Tapi tikus-tikus percobaan di Boston itu dapat tetap hidup, karena diberi pengobatan dua jenis antibiotika yang berbeda. Gagasan mendasarnya, antibiotika membunuh bakteri. Dan bakteri memainkan peranan besar dalam penyakit akibat radiasi dosis tinggi.
Ofer Levy menjelaskan lebih lanjut : Radiasi antara lain berdampak merusak selaput lendir. Juga lambung bocor, dan bakteri yang normalnya berada dalam lambung masuk ke sirkulasi darah, yang bukan tempatnya.“
Picu keracunan darah
Di dalam sirkulasi aliran darah, bakteri dapat menyebabkan kerusakan besar. Eva Guinan dari insititut riset kanker Dana-Farber di Boston menjelaskan : “Dalam jangka pendek, bakteri memicu infeksi dengan semua dampaknya.
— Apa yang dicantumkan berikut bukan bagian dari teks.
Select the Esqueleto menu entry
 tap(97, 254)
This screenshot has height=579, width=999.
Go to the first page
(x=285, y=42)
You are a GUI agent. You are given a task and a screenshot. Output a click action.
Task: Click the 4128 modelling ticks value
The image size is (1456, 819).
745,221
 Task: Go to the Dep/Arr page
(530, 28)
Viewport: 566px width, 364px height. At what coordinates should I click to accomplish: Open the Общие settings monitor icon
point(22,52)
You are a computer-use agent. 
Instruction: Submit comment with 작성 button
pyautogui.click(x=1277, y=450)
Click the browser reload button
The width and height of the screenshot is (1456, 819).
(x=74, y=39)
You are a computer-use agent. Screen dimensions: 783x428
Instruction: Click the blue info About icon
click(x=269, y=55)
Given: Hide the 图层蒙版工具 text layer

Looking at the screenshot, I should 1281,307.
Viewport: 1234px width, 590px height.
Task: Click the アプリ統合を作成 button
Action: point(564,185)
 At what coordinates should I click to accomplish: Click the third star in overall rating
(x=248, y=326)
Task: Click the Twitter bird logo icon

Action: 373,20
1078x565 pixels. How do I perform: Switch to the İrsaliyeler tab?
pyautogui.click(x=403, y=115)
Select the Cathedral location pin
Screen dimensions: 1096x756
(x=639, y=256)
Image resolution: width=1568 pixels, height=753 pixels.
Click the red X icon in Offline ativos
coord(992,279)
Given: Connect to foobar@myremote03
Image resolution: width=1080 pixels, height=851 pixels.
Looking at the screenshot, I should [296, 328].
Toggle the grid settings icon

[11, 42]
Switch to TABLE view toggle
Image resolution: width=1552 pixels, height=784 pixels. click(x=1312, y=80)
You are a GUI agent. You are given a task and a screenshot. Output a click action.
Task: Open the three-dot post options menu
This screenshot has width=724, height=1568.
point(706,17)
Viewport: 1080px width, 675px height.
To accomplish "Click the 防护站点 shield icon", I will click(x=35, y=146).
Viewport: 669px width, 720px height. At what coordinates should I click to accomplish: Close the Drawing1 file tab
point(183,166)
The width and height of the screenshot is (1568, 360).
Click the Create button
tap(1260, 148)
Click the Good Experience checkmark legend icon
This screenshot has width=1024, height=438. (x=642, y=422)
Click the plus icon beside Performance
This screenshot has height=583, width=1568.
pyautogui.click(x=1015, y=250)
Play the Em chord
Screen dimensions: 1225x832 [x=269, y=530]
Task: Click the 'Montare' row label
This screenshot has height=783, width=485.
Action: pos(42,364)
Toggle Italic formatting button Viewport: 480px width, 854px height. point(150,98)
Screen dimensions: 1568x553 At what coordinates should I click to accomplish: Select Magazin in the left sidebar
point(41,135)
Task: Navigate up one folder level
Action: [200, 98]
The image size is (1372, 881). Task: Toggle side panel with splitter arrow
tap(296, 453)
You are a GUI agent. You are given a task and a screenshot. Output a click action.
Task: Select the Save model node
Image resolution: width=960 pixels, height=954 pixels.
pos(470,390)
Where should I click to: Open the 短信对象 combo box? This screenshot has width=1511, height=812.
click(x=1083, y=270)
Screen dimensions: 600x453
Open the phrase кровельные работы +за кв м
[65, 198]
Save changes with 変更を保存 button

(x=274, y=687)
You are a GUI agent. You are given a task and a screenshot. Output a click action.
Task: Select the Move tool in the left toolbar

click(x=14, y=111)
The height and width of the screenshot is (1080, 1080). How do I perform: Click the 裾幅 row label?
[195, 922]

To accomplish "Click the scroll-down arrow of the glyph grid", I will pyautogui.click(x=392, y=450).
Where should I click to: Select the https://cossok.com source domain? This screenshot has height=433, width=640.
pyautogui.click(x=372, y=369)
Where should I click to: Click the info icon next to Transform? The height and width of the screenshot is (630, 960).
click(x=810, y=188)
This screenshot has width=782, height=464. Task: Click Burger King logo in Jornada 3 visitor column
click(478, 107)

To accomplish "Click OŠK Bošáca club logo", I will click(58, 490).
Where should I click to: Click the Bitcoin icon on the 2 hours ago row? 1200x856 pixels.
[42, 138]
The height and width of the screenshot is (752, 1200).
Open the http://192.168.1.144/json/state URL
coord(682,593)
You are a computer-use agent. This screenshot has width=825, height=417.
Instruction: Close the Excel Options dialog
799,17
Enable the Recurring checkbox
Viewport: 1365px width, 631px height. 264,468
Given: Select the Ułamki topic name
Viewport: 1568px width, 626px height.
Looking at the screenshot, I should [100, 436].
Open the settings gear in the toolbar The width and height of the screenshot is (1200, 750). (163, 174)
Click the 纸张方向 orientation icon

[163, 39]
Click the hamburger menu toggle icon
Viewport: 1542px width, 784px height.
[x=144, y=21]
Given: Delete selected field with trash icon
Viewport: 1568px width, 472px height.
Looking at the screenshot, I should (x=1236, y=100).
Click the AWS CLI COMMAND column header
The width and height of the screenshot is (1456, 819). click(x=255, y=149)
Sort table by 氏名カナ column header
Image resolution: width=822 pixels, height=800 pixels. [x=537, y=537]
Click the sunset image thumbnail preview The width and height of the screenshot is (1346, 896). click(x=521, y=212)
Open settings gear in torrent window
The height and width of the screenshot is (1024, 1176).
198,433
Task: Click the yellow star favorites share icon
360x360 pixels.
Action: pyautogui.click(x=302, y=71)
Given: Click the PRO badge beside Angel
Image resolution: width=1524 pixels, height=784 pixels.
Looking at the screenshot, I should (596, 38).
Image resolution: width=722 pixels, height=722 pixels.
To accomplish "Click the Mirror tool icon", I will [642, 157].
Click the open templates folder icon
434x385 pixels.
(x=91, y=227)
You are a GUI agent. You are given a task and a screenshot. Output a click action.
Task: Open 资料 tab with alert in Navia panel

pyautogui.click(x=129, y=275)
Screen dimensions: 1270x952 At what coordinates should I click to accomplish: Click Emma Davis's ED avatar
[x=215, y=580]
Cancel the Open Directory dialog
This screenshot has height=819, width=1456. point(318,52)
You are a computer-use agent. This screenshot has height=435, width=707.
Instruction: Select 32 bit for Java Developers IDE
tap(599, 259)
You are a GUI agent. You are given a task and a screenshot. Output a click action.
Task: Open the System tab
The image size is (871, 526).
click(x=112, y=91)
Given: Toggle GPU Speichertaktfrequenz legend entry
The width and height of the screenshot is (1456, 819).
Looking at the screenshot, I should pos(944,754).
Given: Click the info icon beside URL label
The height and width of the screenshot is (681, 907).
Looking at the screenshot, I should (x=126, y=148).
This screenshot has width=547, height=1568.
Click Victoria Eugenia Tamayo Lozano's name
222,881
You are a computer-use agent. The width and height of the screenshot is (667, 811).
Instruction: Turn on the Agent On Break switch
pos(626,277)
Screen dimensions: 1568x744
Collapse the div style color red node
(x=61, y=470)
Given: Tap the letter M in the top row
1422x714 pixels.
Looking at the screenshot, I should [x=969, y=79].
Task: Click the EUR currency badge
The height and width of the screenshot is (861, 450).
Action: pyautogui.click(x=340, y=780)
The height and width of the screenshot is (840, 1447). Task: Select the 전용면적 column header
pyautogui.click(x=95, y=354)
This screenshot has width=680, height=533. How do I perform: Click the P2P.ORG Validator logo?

Seiring waktu, bakterinya terus berkembang biak dan dapat memicu sepsis atau keracunan darah. Itulah masalah yang sebenarnya.
Untuk manusia sehat, sejumlah bakteri yang masuk ke sirkulasi darah, lazimnya tidak menimbulkan masalah. Setiap hari kita mengalaminya, misalnya ketika menggosok gigi, bakteri dari sikat gigi dapat masuk ke sirkulasi darah lewat gusi yang terluka.
Sel darah putih dapat membunuh bakterinya dengan cepat, dengan bantuan antibiotika dari tubuh sendiri-BPI. Antibiotika tubuh tidak hanya membunuh bakterinya, melainkan juga mencegah jangan sampai terjadi reaksi peradangan. Artinya, pada manusia yang sehat, bakteri dapat dimusnahkan nyaris tanpa masalah.
Akan tetapi pada manusia yang terpapar radiasi dosis tinggi kondisnya amat berbeda, kata peneliti dari rumah sakit anak-anak Boston, Ofer Levy : “Sistem kekebalan tubuh menjadi amat lemah akibat radiasi. Radiasi merusak sum-sum tulang belakang, dan dampaknya produksi neutrophile, yakni butir darah merah yang mengandung BPI berkurang drastis. Justru disaat kita memerlukannya untuk menyerang bakteri, kita tidak memilikinya.“
Antibiotika spektrum lebar
Para peneliti dari Boston melakukan ujicoba dengan menyuntikkan protein BPI ke dalam tubuh tikus yang terpapar radiasi dosis tinggi. Namun antibiotika alami tubuh itu saja tidak akan menolong tikus-tikus percobaan dari ancaman kematian. Karena itu harus ditambahkan pemberian antibiotika spektrum lebar konvensional. Hasil eksperimen, sekitar 75 persen tikus yang terpapar radiasi dosis tinggi dapat terus hidup.
Riset yang dilakukan Ofer Levy dan Eva Guinan, amat berbeda dengan riset yang dilakukan tim peneliti lainnya, yang mencari obat baru. Kedua peneliti justru memanfaatkan obat-obatan yang sudah digunakan secara luas. Antibiotika spektrum lebar telah digunakan sejak bertahun-tahun, untuk mengobati pasien yang mengalami keracunan darah atau sepsis. Atau juga pada pasien yang mengalami gangguan sum-sum tulang belakang. Diketahui, antibiotika bersangkutan ampuh dan relatif aman.
Juga BPI sudah digunakan pada 1.200 pasien yang sakit berat, dan metodenya juga diyakini aman. Karena itu, kedua peneliti merasa yakin dan optimis, metode terapi yang dikembangkannya, akan dapat menolong korban yang terpapar radiasi dosis tinggi.